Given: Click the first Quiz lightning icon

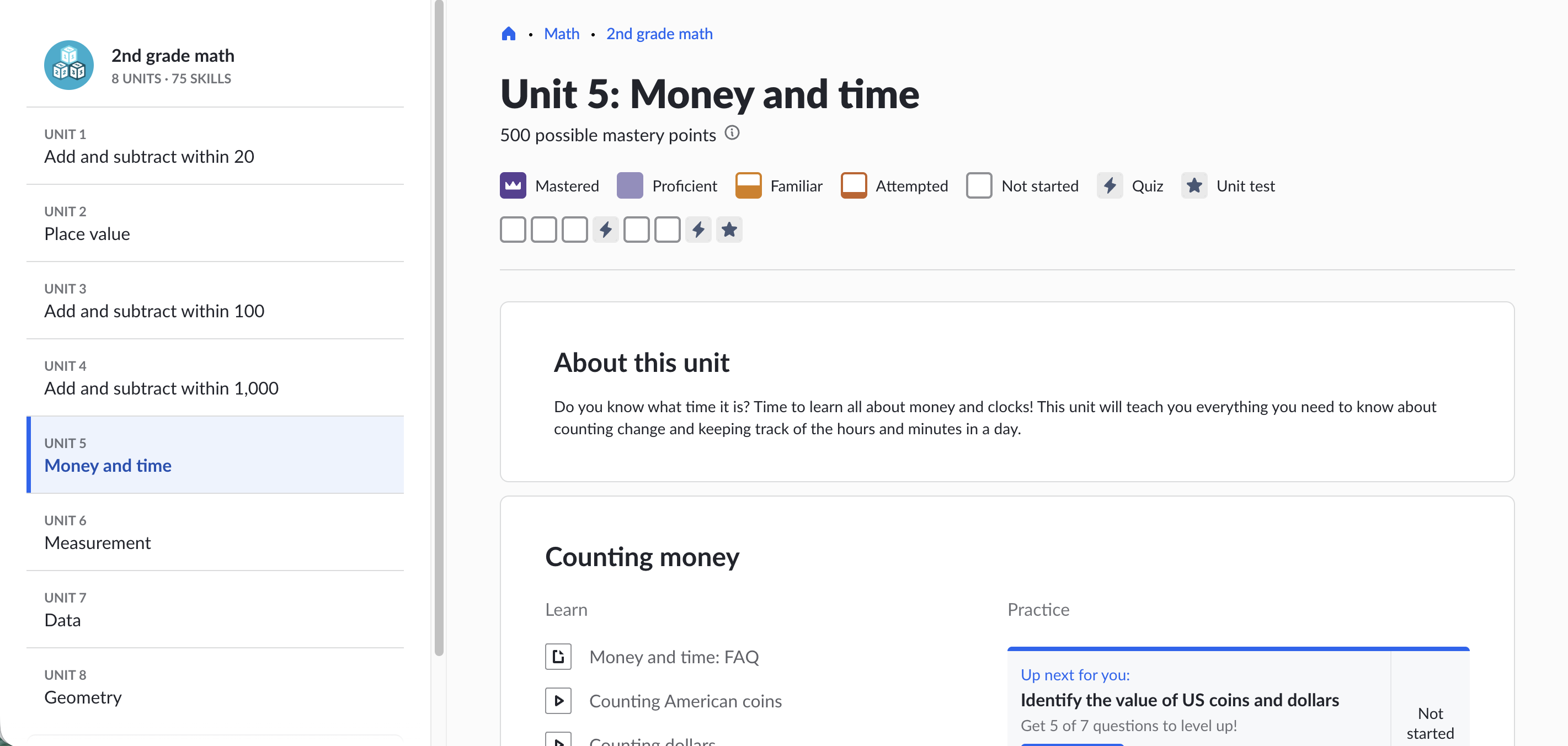Looking at the screenshot, I should coord(606,230).
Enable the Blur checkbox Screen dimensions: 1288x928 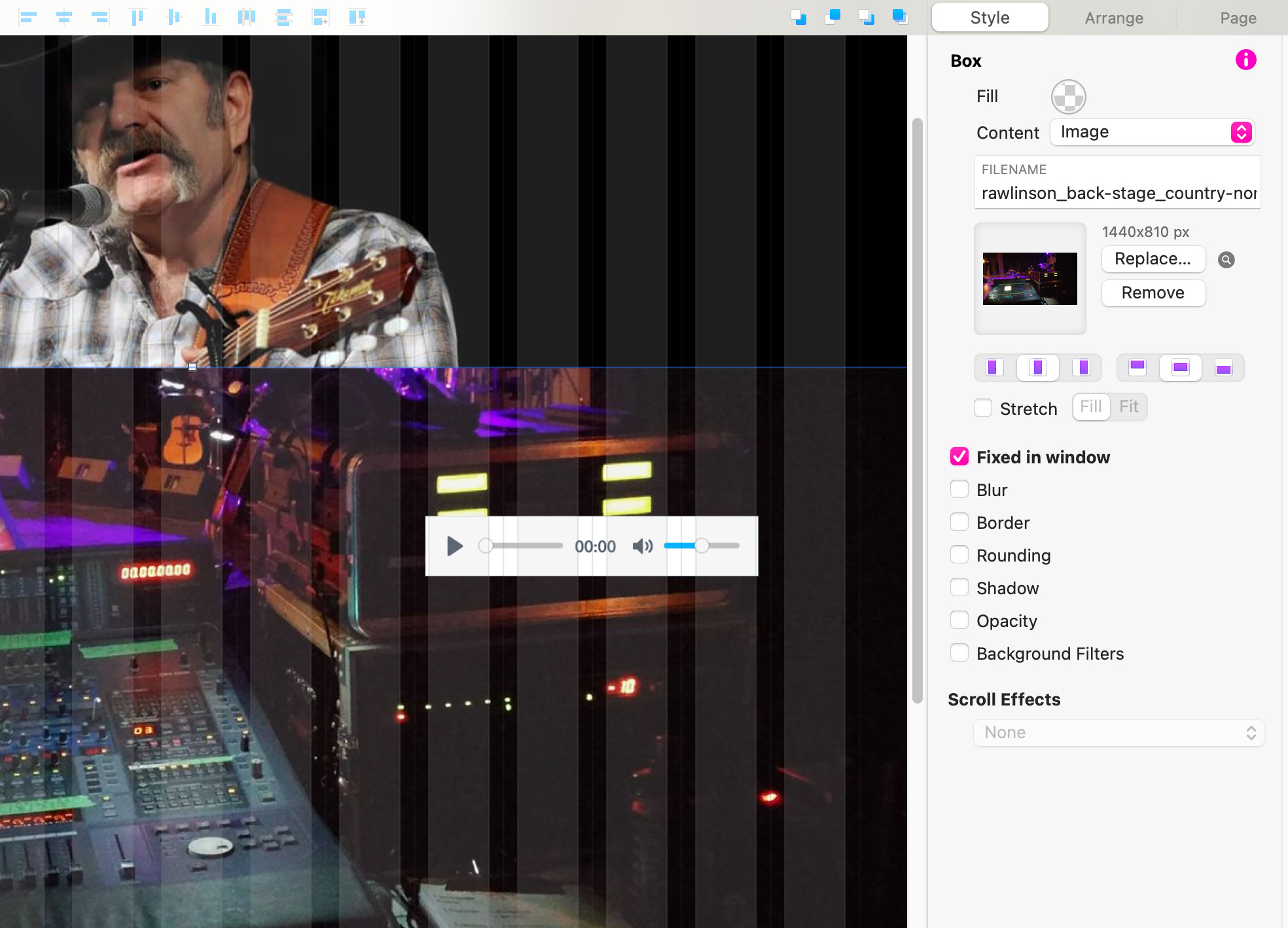pos(959,490)
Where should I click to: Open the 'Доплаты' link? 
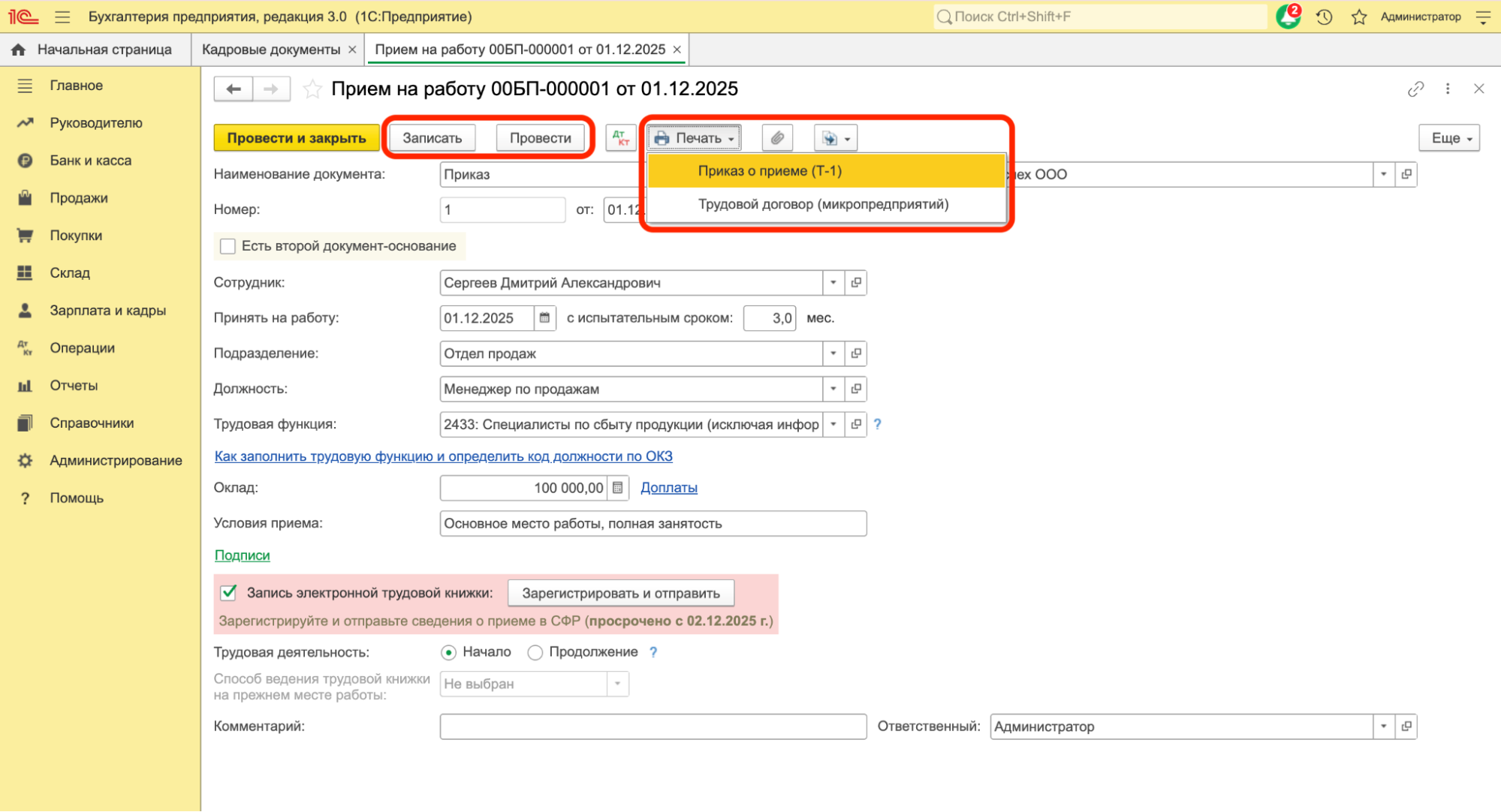point(668,488)
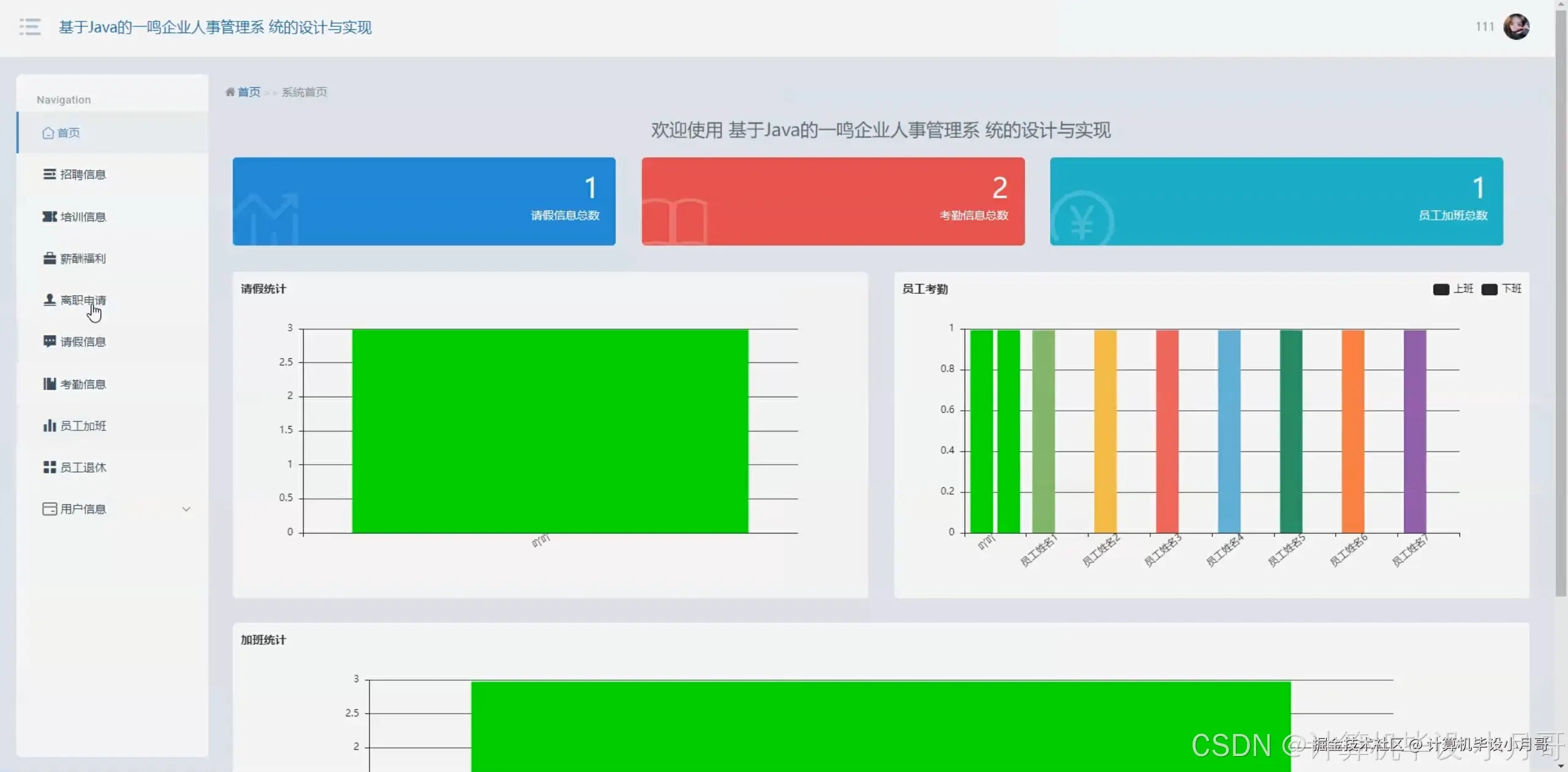1568x772 pixels.
Task: Click the 离职申请 person icon
Action: [x=49, y=300]
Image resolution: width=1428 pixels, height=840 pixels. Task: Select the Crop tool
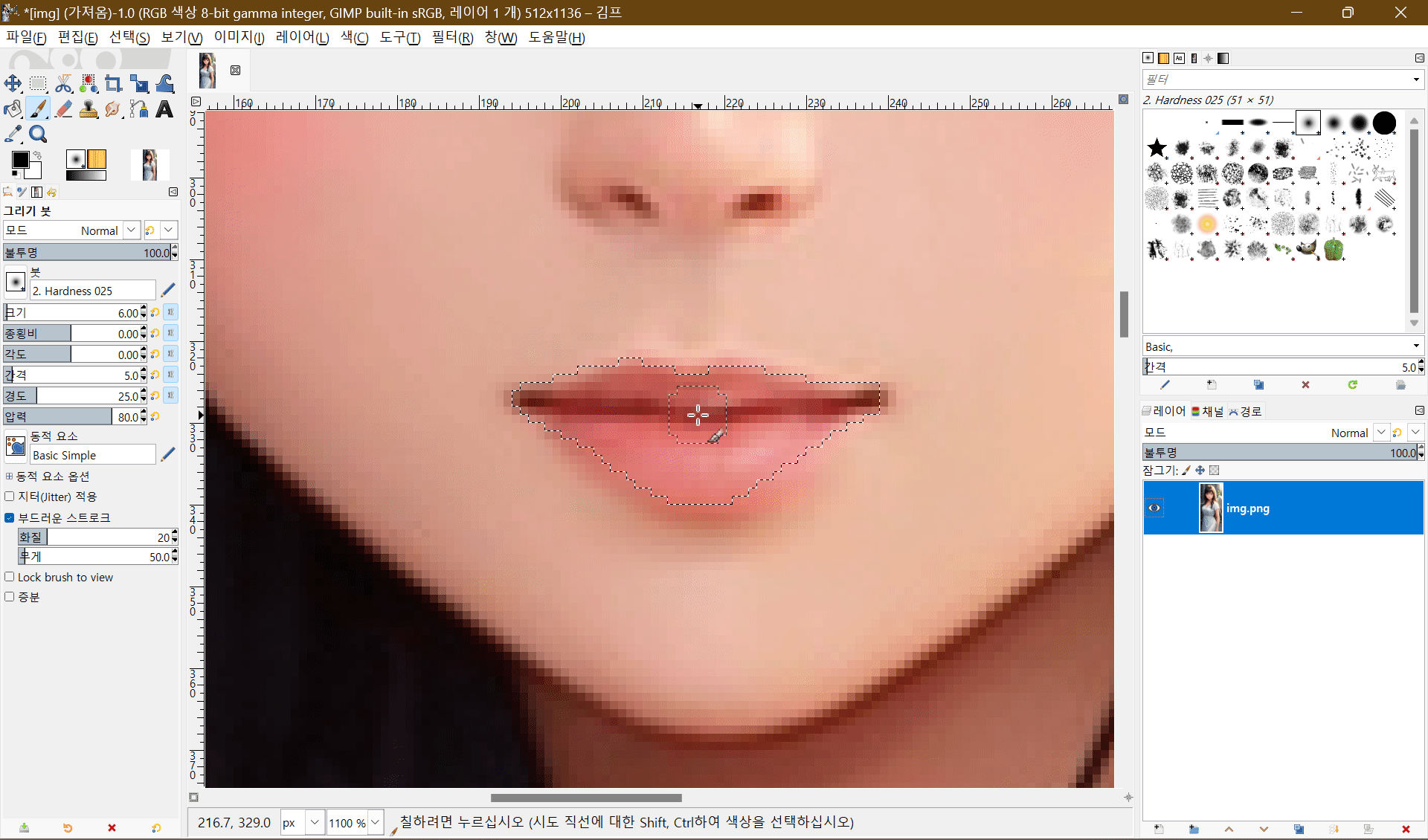pos(113,83)
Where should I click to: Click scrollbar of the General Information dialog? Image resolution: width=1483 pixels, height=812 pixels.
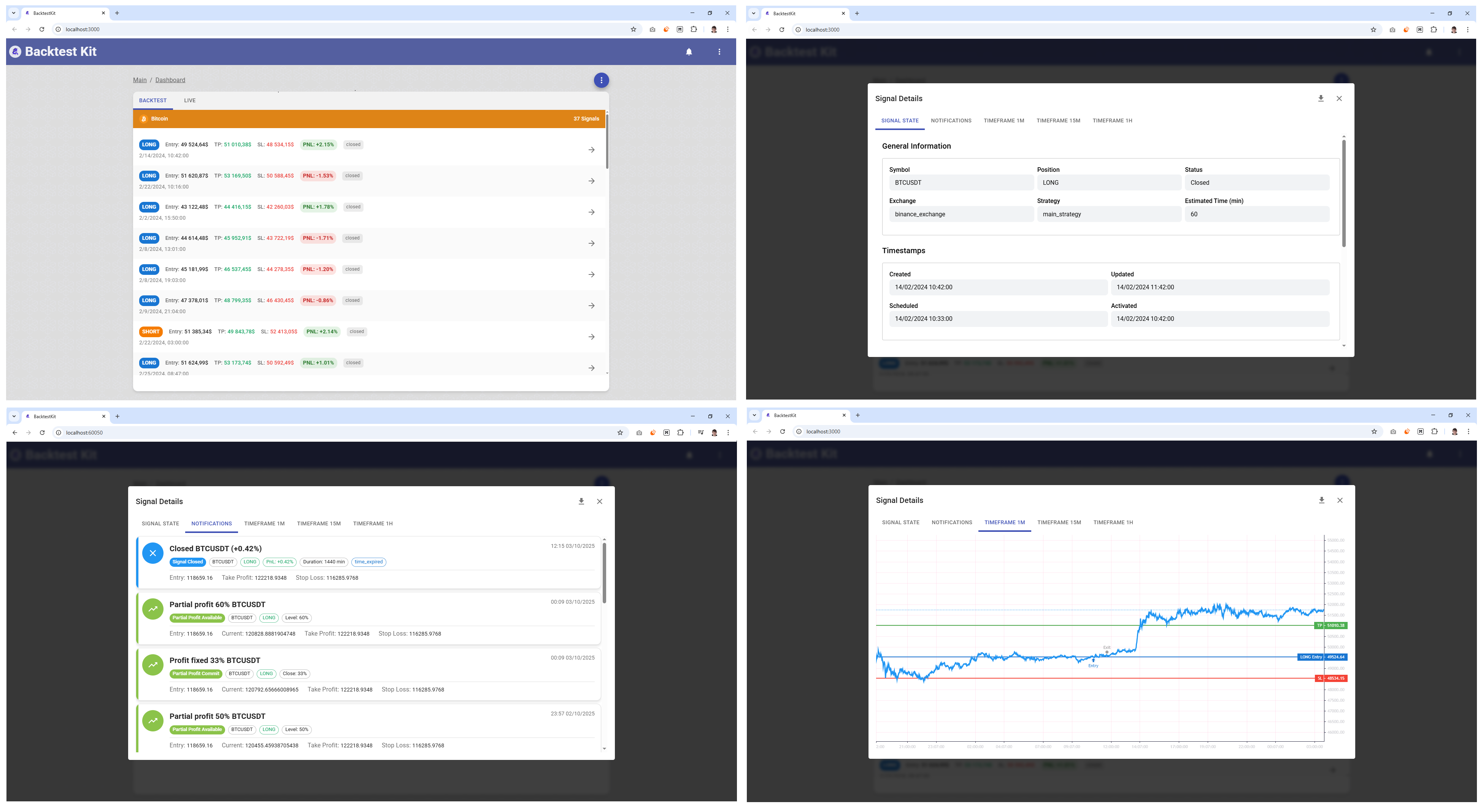tap(1344, 193)
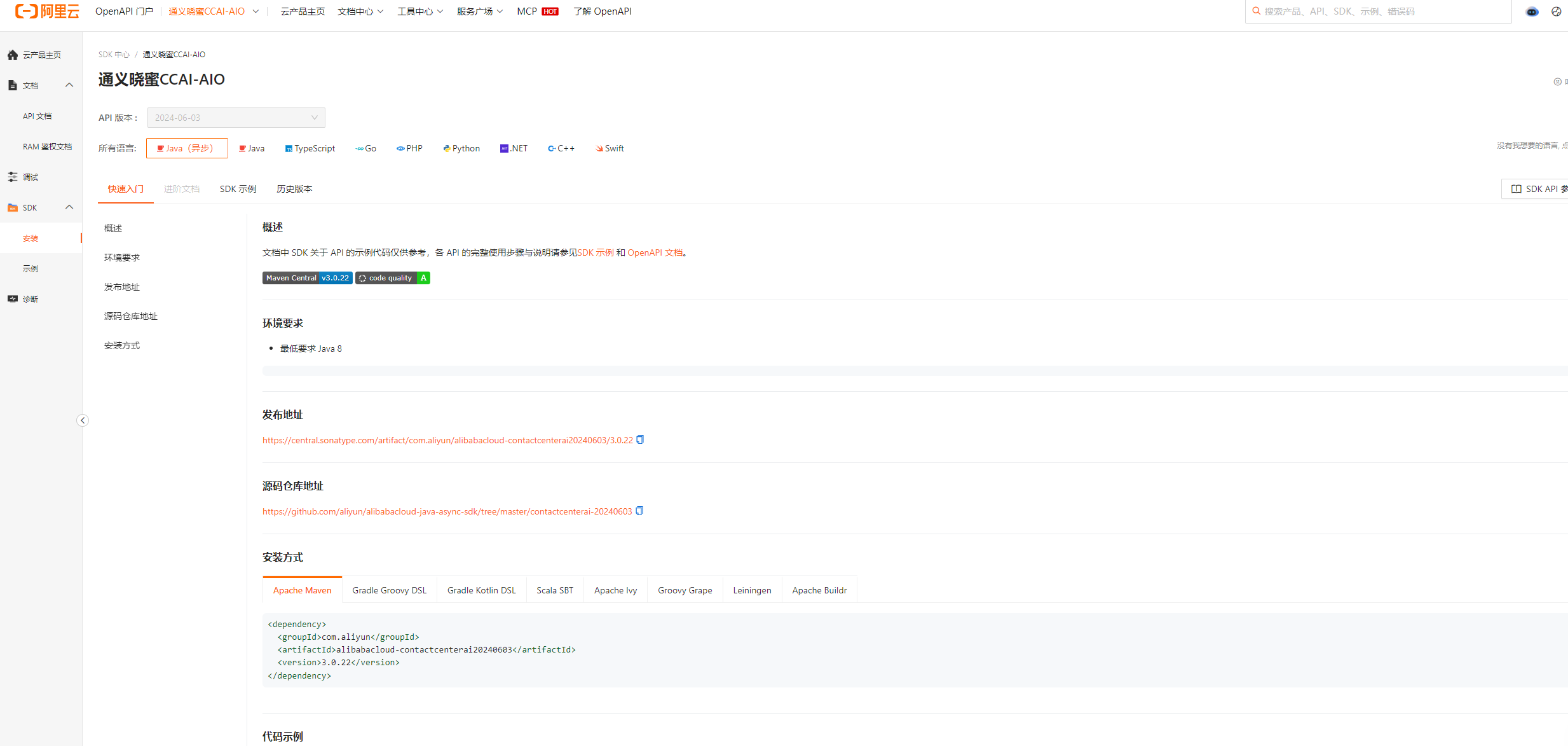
━━━━━━
EXERCISE PROMPT:
Output the line containing "Where should I click to: Open" and each line after it, through the end of the material, exactly as given. No pictures belong in the output.

RESULT BELOW:
Where should I click to: Open the 'Доплаты' link? 
point(668,488)
1568x772 pixels.
Task: Click the 离职申请 person icon
Action: [x=49, y=300]
Image resolution: width=1428 pixels, height=840 pixels. Task: Select the Crop tool
pos(113,83)
Where should I click to: Click scrollbar of the General Information dialog? Image resolution: width=1483 pixels, height=812 pixels.
tap(1344, 193)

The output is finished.